On 5/10/2020 4:48 PM, Ganesh Sethuraman wrote:
The additional info is that when we execute the test for longer (20mins) we are seeing better response time, however for a short test (5mins) and rerun the test after an hour or so we are seeing slow response times again. Note that we don't update the collection during the test or in between the test. Does this help to identify the issue?
Assuming Solr is the only software that is running, most operating systems would not remove Solr data from the disk cache, so unless you have other software running on the machine, it's a little weird that performance drops back down after waiting an hour. Windows is an example of an OS that *does* proactively change data in the disk cache, and on that OS, I would not be surprised by such behavior. You haven't mentioned which OS you're running on.
3. We have designed our test to mimick reality where filter cache is not hit at all. From solr, we are seeing that there is ZERO Filter cache hit. There is about 4% query and document cache hit in prod and we are seeing no filter cache hit in both QA and PROD
If you're getting zero cache hits, you should disable the cache that is getting zero hits. There is no reason to waste the memory that the cache uses, because there is no benefit.
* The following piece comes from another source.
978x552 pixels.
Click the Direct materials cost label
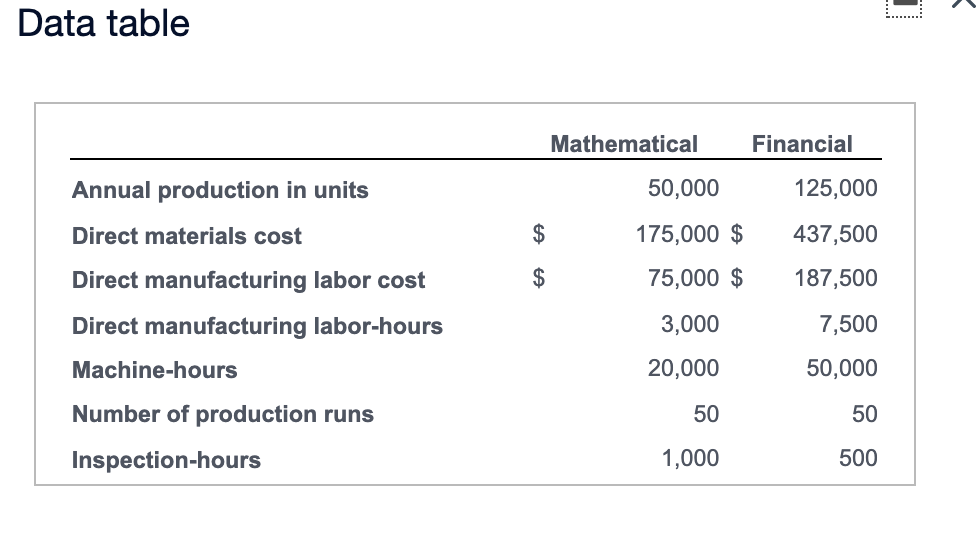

Give that, could this be some warming up related issue to keep the Solr / Lucene memory-mapped file in RAM? Is there any way to measure which collection is using memory? we do have 350GB RAM, but we see it full with buffer cache, not really sure what is really using this memory.
You would have to ask the OS which files are contained by the OS disk cache, and it's possible that even if the information is available, that it is very difficult to get. There is no way Solr can report this.
Thanks, Shawn